Разрушительный горький яд заливает все тело, и не похоже, что он просочится наружу. Жгучее чувство н а д е ж д ы не приходит, но страх покидает меня. Я становлюсь безразличным ко всему и вот сейчас безразличен даже к тому, что я обладаю плотью и кровью. Жаль только, что меня, совершенно безразличного к самому себе, не видят чьи-либо глаза. Собачьи? У собаки нет глаз. У меня, безразличного, тоже нет глаз. Как только я спустился по лестнице, сразу же закрыл глаза и сейчас сижу, не открывая их…
Потом мне привиделся товарищ, на кремации которого я присутствовал. В конце лета он выкрасил в красный цвет голову, разделся догола и повесился. Его жена, которая после ночной попойки, как больной заяц, еле приползла домой, обнаружила странный труп мужа. Почему же он не пошел на вечеринку вместе с ней? Это ни у кого не вызвало сомнений. Все знали: не пошел, чтобы остаться в своем кабинете и поработать над переводом (этот перевод мы делали вместе).

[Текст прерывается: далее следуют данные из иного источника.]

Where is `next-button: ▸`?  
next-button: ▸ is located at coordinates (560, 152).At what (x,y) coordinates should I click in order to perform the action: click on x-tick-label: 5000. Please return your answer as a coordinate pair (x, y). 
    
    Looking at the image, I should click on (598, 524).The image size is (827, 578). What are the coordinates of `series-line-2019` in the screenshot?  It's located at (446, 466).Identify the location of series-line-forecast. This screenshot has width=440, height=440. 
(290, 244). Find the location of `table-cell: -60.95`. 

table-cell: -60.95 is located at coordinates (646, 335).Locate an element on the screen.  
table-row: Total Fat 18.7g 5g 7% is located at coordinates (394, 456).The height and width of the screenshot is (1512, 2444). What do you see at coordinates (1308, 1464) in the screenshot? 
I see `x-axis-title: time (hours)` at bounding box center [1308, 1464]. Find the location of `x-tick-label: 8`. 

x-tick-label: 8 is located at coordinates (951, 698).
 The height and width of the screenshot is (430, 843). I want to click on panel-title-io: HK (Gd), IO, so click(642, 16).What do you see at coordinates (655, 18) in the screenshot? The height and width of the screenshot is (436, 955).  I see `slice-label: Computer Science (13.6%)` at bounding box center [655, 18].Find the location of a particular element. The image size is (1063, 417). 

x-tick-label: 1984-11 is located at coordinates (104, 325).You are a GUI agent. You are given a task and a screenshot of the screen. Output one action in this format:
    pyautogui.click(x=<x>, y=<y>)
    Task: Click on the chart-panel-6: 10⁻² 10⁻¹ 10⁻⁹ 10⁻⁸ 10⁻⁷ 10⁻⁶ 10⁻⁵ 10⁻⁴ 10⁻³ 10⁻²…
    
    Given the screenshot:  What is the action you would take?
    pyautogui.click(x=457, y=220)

Жена товарища, точно прокрутили назад киноленту, топча никому не видимые ночные тени, единым духом промчалась оттуда, где стояла, в двух метрах от трупа, до того места, где была вечеринка, — от ужаса волосы у нее встали дыбом, она бежала, размахивая руками, беззвучно крича, зеленые туфли все время сваливались у нее с ног, и даже после того, как сообщили в полицию, она все продолжала всхлипывать, пока ее не увели родители. Едва полиция закончила расследование, все заботы о похоронах пали на меня и бабку покойного, оказавшуюся женщиной мужественной. Рассчитывать на его мать, страдавшую слабоумием, не приходилось. Когда я попытался смыть краску, труп, точно проявляя своеволие, неожиданно воспротивился. Мы с бабкой, избегая соболезнований, никого к нему не пускали и ночь провели втроем с покойным, бесчисленное множество клеток которого, так недавно составляющих его индивидуальность, непрестанно, стремительно и незримо разрушалось. Расползающиеся, безвозвратно теряющие форму розоватые клетки сдерживала, точно плотина, ссыхающаяся кожа. Этот человек, ставший теперь трупом с красной головой, жил, как это ни горько, будто протискиваясь изо всех сил сквозь узкую дренажную трубу, и сейчас, когда уже почти пробрался сквозь нее, выглядевший гораздо собраннее, до ужаса реальнее в своем существовании, чем за все двадцать семь лет пришедшей к концу жизни, лежал на простой солдатской койке и надменно разлагался. Плотина из кожи вот-вот прорвется. Забродившие клетки гонят, точно спирт, вполне конкретную смерть тела. И оставшимся в живых положено испить это. Меня влекут таинственные минуты, которые рождает тело товарища вместе с пахнущими лилией гнилостными бактериями. Глядя на чистую сферу времени, когда труп товарища, пока он существует, беспрерывно совершает свой единственный полет, я убедился в непрочности еще одного, иного времени, способного повторяться, мягкого и теплого, как темя младенца.